--- START Data ---
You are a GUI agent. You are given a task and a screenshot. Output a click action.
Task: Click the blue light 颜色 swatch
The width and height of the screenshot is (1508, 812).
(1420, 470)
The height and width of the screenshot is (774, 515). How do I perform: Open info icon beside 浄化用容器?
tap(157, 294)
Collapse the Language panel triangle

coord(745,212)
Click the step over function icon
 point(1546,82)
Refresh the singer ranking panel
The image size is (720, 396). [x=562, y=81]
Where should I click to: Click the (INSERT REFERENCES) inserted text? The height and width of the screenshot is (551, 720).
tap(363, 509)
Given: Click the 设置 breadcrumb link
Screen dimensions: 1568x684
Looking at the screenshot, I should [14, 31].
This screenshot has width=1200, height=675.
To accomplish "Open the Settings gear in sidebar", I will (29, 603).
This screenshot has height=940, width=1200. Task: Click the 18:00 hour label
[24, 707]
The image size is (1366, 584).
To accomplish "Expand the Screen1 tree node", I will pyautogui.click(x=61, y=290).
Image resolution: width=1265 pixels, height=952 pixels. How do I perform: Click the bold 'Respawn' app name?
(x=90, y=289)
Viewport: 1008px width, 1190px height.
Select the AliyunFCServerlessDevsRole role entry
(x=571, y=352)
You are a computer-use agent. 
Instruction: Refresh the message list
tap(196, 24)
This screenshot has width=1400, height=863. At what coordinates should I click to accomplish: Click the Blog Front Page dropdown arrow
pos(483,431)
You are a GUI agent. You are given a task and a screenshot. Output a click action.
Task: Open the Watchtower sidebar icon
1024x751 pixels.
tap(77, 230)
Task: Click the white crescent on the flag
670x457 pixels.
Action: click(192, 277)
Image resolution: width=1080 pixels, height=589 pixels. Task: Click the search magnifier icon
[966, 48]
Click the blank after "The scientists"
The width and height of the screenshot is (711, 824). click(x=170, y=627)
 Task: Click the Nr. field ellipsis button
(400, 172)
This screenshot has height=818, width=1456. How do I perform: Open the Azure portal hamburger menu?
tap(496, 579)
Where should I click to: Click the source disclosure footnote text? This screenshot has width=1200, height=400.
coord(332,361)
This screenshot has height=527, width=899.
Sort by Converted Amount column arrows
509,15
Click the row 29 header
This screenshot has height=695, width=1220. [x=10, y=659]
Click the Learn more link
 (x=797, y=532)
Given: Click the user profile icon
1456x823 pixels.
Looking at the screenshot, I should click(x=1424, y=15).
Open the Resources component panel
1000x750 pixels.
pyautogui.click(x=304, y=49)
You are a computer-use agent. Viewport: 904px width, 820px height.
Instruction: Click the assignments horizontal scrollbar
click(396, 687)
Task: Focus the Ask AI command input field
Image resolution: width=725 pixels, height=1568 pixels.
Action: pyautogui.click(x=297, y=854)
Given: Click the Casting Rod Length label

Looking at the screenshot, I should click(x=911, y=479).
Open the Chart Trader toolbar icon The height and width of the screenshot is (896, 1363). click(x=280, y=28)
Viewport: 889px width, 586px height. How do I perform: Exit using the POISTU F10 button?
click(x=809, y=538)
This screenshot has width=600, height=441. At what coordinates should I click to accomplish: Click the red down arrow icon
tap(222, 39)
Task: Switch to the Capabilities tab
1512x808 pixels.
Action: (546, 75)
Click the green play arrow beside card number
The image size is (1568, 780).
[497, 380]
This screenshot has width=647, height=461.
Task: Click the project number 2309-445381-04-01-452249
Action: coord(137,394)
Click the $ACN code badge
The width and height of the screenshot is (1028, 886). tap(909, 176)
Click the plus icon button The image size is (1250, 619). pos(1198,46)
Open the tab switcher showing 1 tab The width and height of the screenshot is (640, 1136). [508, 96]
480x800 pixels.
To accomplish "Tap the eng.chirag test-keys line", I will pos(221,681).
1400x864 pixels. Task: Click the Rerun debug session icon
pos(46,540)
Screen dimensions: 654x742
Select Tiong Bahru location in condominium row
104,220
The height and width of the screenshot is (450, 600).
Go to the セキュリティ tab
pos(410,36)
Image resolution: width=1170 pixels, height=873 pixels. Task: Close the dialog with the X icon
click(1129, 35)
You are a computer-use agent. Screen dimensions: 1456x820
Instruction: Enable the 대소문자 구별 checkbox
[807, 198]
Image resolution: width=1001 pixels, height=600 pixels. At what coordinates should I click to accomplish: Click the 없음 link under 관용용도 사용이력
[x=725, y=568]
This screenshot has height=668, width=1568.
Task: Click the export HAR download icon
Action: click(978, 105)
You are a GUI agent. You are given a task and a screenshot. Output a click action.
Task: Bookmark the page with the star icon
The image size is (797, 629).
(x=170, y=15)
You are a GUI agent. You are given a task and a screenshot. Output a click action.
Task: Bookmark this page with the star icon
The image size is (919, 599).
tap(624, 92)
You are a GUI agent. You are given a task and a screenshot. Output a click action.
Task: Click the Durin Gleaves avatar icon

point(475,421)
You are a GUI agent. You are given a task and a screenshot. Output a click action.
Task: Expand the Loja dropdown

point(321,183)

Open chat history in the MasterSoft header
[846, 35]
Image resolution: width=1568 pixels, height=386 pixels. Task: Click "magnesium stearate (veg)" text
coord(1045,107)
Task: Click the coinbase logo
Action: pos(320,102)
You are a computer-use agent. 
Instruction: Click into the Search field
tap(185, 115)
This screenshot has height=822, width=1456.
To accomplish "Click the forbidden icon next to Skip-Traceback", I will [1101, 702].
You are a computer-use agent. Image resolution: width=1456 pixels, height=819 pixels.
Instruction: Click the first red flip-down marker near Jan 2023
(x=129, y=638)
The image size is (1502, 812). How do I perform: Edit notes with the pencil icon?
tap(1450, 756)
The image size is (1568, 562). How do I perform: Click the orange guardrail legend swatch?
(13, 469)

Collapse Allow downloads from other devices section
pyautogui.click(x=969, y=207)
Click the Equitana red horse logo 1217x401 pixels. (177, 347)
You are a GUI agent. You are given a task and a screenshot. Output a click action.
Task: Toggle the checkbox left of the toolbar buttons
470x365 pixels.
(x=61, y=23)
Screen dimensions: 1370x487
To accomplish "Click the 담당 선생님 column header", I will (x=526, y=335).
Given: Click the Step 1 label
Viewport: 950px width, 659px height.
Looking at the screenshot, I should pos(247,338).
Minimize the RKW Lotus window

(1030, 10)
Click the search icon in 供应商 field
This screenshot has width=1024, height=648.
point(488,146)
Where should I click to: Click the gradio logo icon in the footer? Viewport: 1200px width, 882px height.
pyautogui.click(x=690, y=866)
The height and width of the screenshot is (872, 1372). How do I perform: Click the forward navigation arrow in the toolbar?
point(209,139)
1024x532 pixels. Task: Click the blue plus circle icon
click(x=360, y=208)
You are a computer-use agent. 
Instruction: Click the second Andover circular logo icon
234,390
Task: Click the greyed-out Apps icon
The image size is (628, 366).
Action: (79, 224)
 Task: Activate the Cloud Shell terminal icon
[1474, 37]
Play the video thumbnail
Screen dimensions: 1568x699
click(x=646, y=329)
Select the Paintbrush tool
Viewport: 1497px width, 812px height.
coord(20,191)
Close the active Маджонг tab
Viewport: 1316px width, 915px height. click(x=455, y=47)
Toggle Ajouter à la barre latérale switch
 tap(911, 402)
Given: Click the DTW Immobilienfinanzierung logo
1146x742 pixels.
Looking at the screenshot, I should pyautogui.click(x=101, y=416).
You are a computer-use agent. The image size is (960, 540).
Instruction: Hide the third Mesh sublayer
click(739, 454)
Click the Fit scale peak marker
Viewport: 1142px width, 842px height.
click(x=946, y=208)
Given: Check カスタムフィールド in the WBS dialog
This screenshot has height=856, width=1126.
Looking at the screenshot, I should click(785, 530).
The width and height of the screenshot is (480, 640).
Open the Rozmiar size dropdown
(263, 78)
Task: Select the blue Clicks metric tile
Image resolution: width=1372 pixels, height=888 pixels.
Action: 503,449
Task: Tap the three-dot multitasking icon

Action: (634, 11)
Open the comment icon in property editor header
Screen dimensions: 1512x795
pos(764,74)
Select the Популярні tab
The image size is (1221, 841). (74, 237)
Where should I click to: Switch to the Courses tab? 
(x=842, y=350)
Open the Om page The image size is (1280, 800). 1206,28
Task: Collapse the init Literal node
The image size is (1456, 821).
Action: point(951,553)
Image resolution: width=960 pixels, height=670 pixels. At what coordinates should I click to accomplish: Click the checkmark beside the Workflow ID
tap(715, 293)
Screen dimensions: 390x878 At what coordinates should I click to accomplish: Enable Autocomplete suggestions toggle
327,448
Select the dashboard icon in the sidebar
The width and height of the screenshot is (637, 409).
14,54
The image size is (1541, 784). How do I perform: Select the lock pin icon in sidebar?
--- END Data ---
**Task directions**
Reproduce, word for word, the stretch of the material above from the line containing "Collapse Allow downloads" through the line containing "point(209,139)", with both of those lines included.

**Result of the task**
Collapse Allow downloads from other devices section
pyautogui.click(x=969, y=207)
Click the Equitana red horse logo 1217x401 pixels. (177, 347)
You are a GUI agent. You are given a task and a screenshot. Output a click action.
Task: Toggle the checkbox left of the toolbar buttons
470x365 pixels.
(x=61, y=23)
Screen dimensions: 1370x487
To accomplish "Click the 담당 선생님 column header", I will (x=526, y=335).
Given: Click the Step 1 label
Viewport: 950px width, 659px height.
Looking at the screenshot, I should pos(247,338).
Minimize the RKW Lotus window

(1030, 10)
Click the search icon in 供应商 field
This screenshot has width=1024, height=648.
point(488,146)
Where should I click to: Click the gradio logo icon in the footer? Viewport: 1200px width, 882px height.
pyautogui.click(x=690, y=866)
The height and width of the screenshot is (872, 1372). How do I perform: Click the forward navigation arrow in the toolbar?
point(209,139)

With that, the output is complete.